> [Exercise description]
Which lines of the data contain the string "computer"? Copy every one.

> [Data for review]
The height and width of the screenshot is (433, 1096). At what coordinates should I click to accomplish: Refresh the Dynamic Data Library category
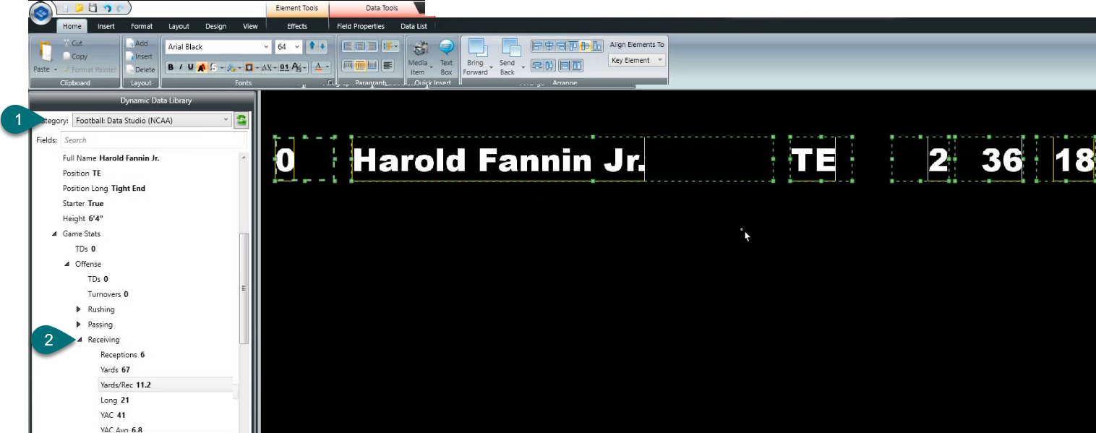coord(241,121)
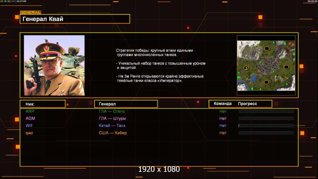Click the Команда column header
Viewport: 318px width, 179px height.
click(x=223, y=104)
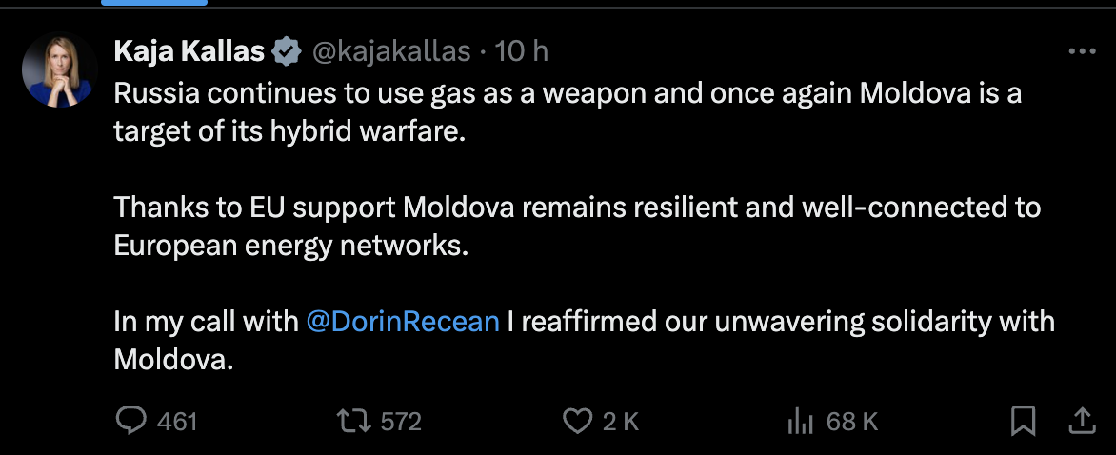Screen dimensions: 1116x455
Task: Click the 572 reposts count
Action: 400,421
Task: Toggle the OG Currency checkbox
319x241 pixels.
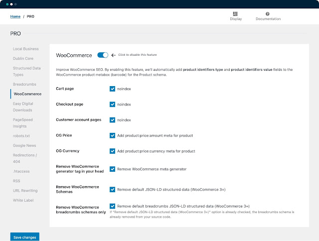Action: tap(112, 151)
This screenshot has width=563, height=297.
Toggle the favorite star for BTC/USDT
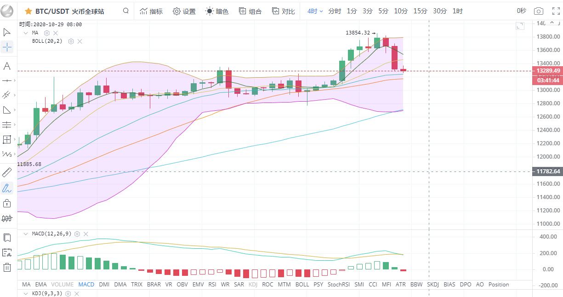(x=28, y=11)
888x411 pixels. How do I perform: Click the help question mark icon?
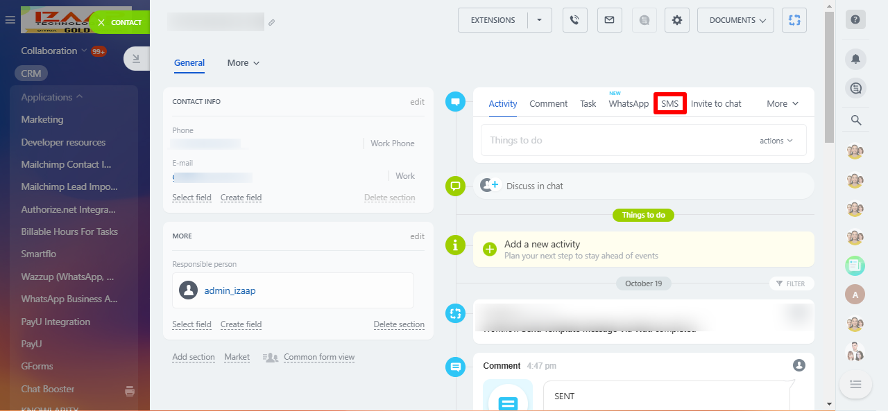[x=855, y=20]
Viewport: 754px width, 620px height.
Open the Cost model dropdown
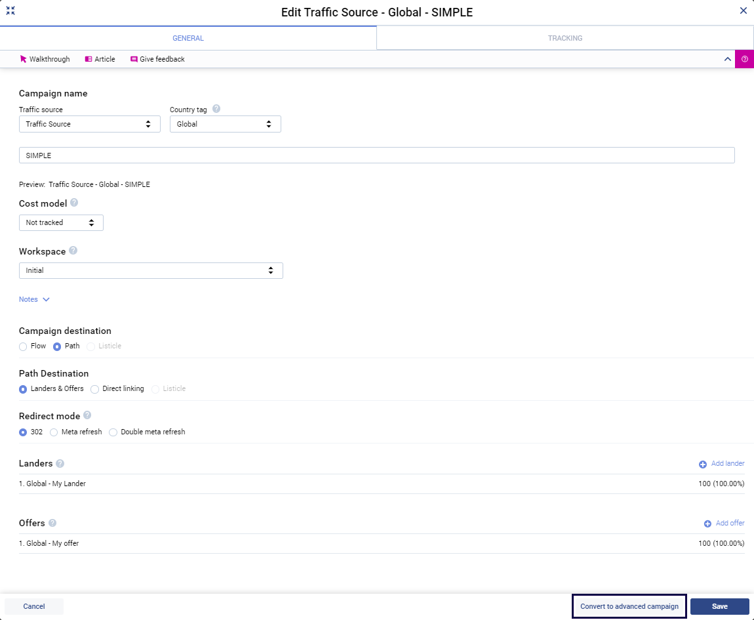61,223
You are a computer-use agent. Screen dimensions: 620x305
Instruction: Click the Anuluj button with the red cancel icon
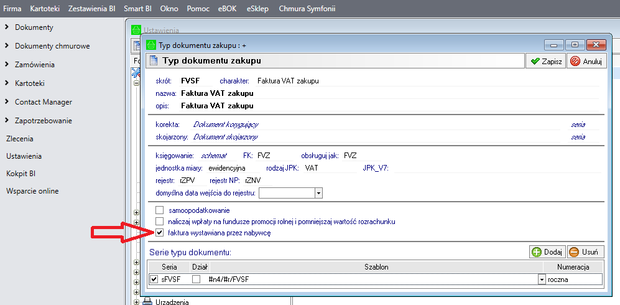pyautogui.click(x=585, y=61)
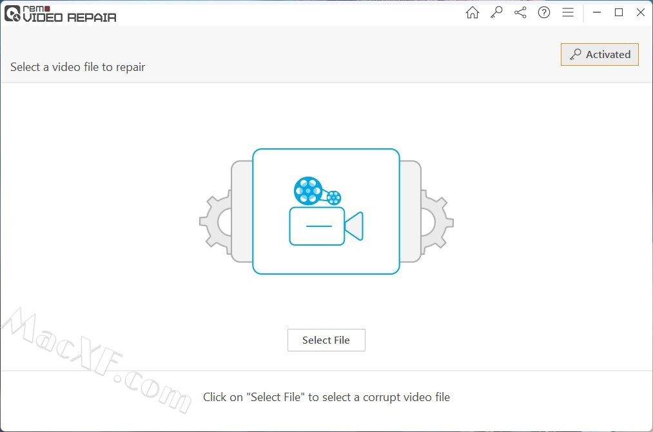653x432 pixels.
Task: Minimize the Remo Video Repair window
Action: pyautogui.click(x=597, y=12)
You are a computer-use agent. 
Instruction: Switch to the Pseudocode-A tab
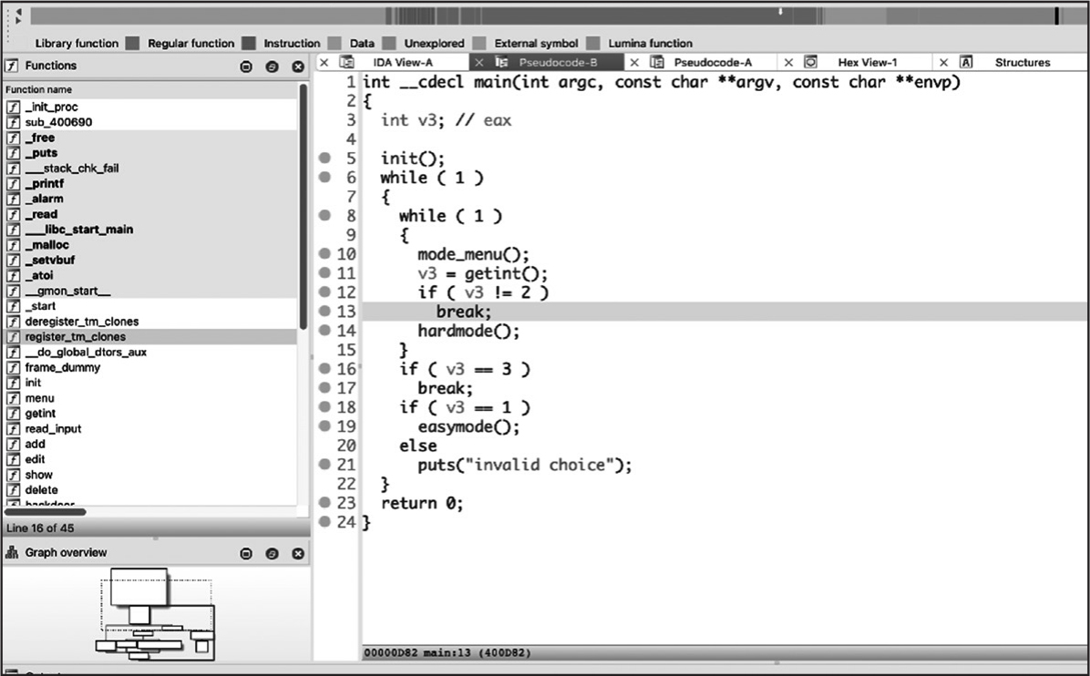713,63
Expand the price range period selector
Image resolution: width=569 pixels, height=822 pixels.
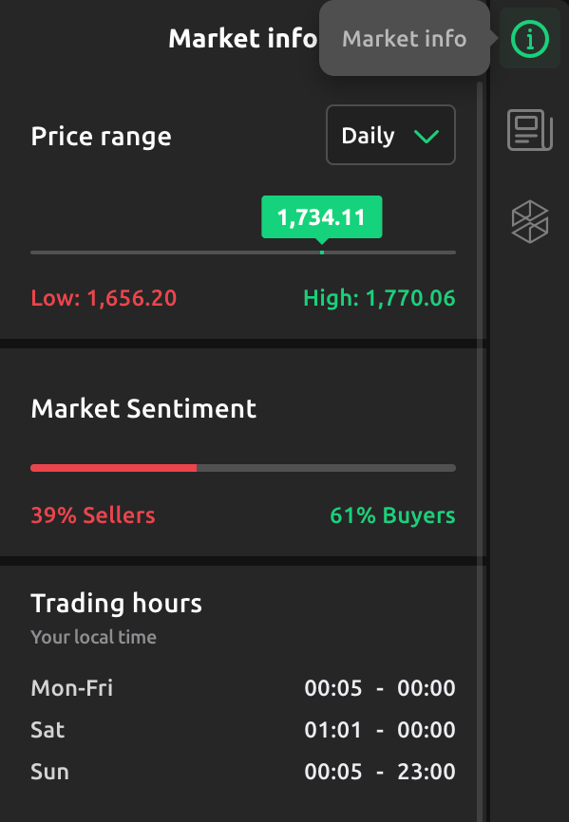(390, 135)
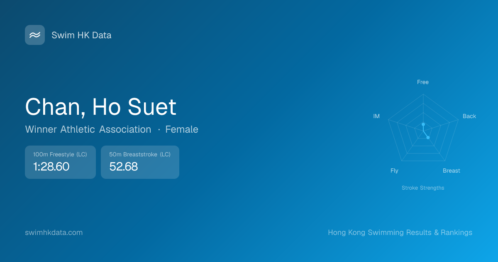
Task: Click the Fly axis label on radar chart
Action: click(394, 171)
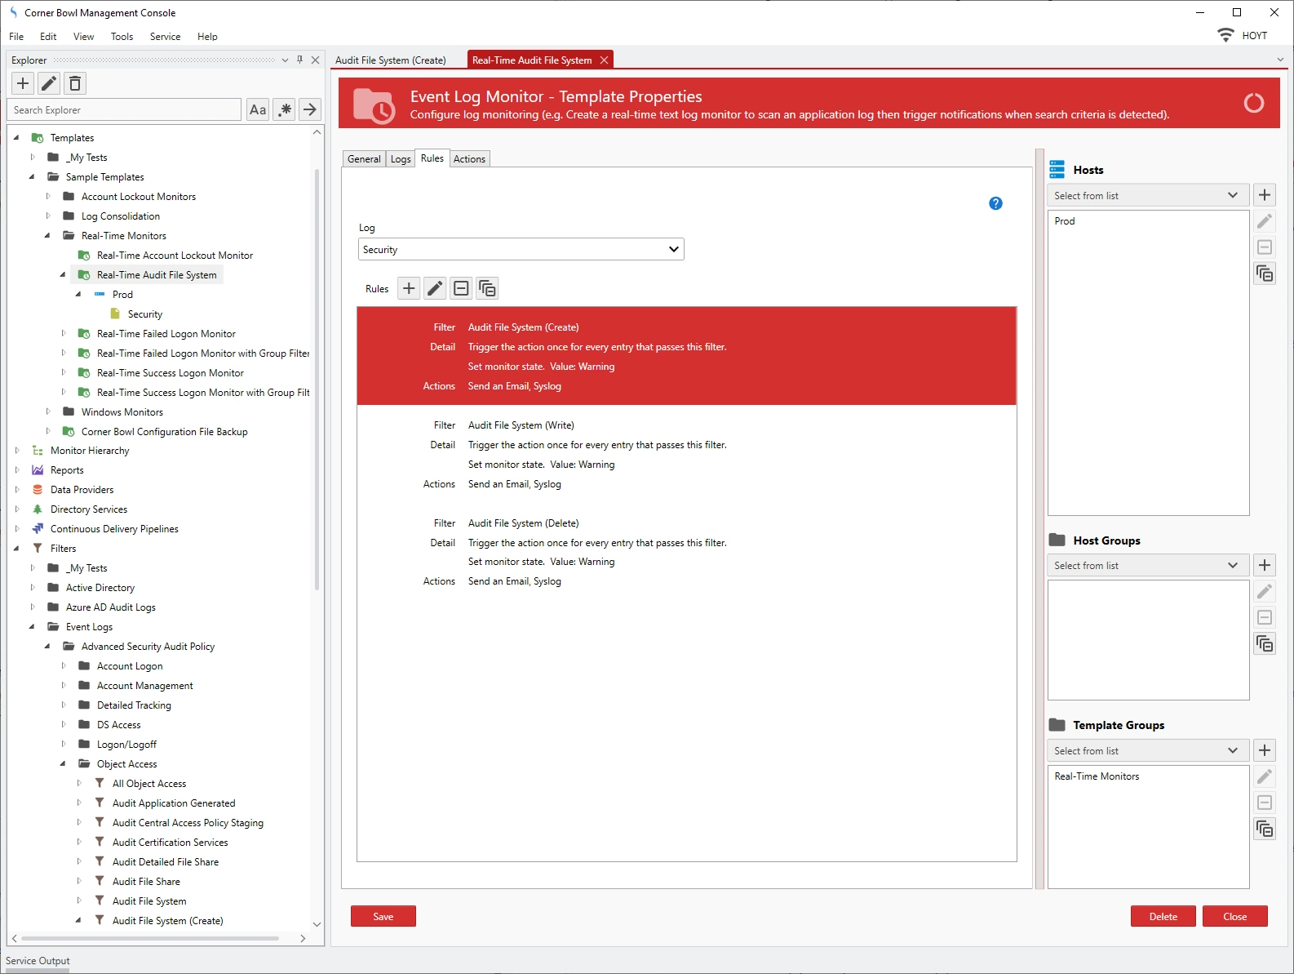Image resolution: width=1294 pixels, height=974 pixels.
Task: Click the edit rule pencil icon
Action: tap(435, 288)
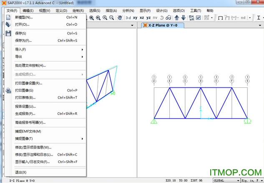The image size is (264, 183).
Task: Move up in list arrow icon
Action: pos(177,18)
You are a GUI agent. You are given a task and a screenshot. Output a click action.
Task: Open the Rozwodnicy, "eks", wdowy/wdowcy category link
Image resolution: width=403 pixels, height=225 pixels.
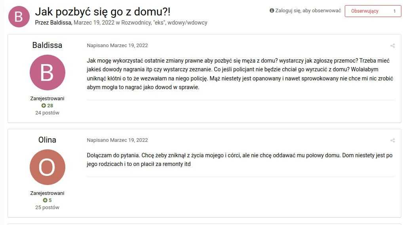click(164, 23)
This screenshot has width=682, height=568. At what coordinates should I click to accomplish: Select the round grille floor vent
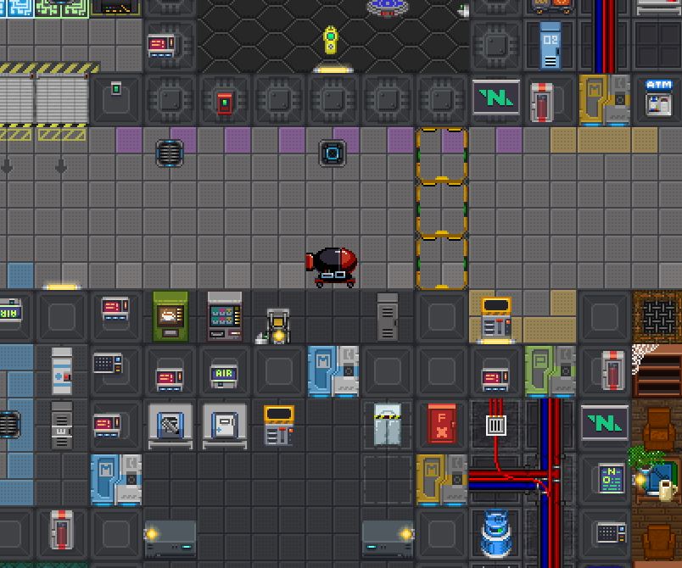click(x=170, y=153)
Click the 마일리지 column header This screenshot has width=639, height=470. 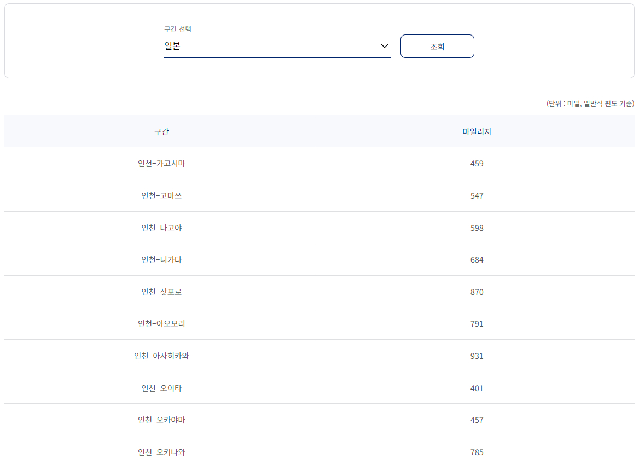[x=477, y=131]
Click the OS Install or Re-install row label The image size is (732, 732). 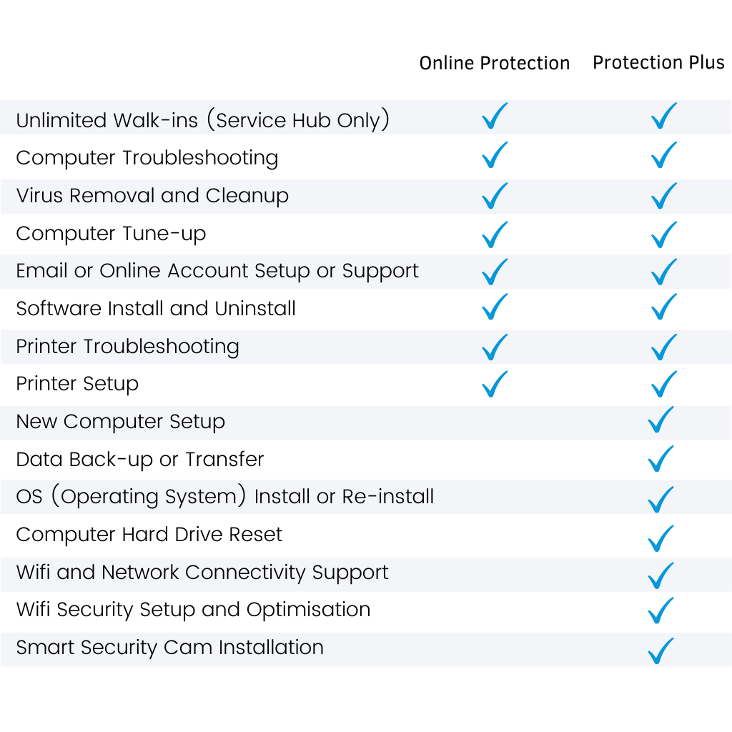pos(224,496)
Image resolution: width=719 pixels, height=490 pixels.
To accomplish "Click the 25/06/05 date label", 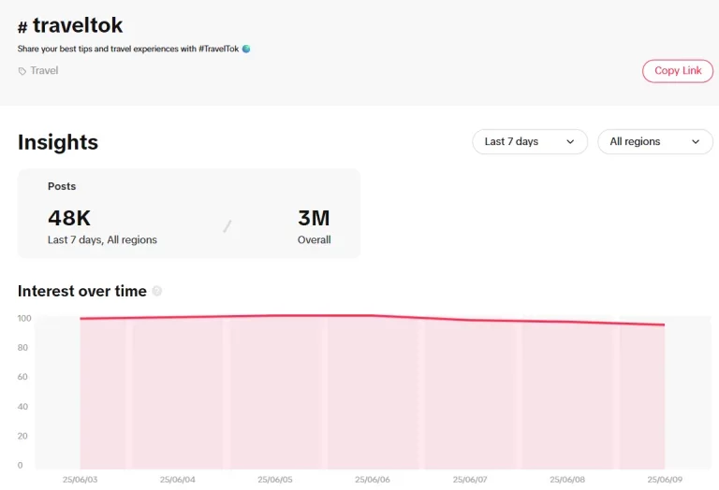I will 274,480.
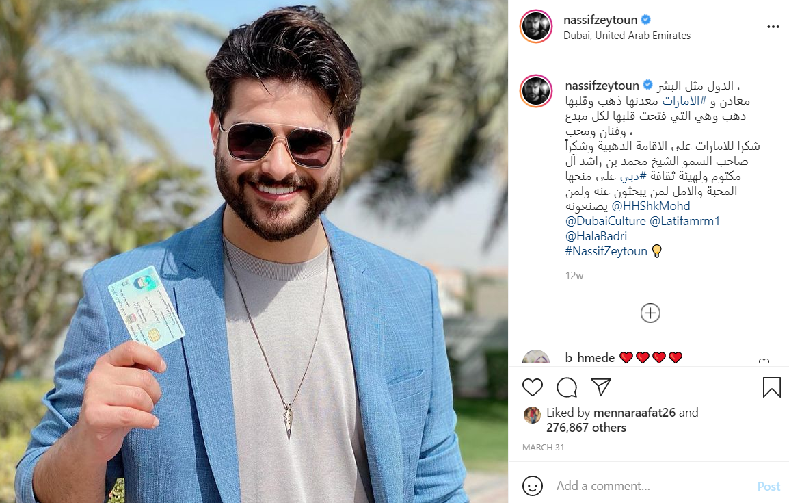Open the @DubaiCulture mention
This screenshot has width=789, height=503.
tap(605, 221)
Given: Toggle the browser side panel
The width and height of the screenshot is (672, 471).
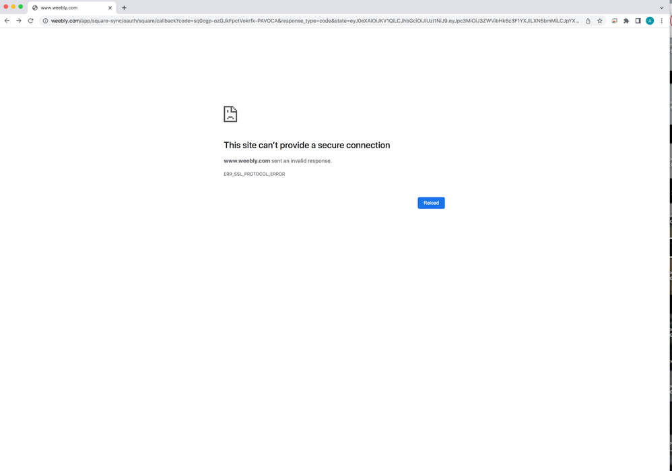Looking at the screenshot, I should pos(638,21).
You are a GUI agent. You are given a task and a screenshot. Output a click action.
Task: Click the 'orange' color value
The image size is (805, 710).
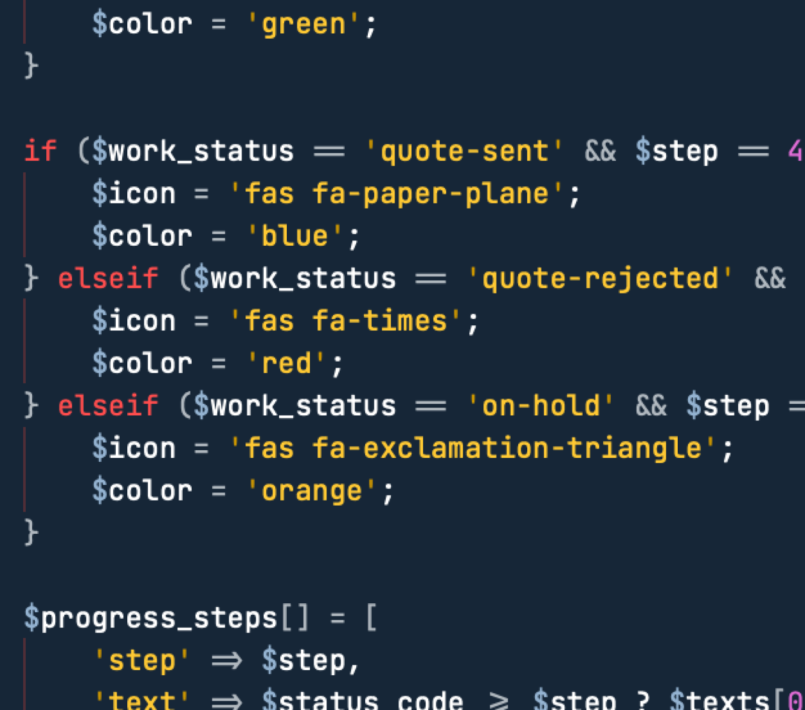click(x=312, y=491)
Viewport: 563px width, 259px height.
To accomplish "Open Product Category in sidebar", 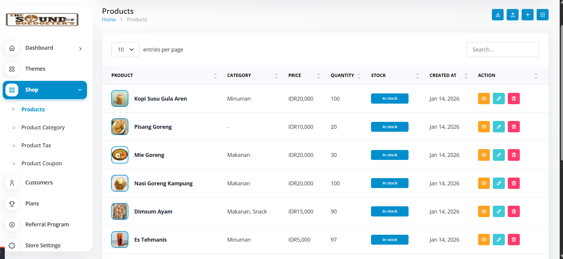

> [Exercise result]
You are a computer-use agent. Screen dimensions: 620x305
You are a computer-use agent. 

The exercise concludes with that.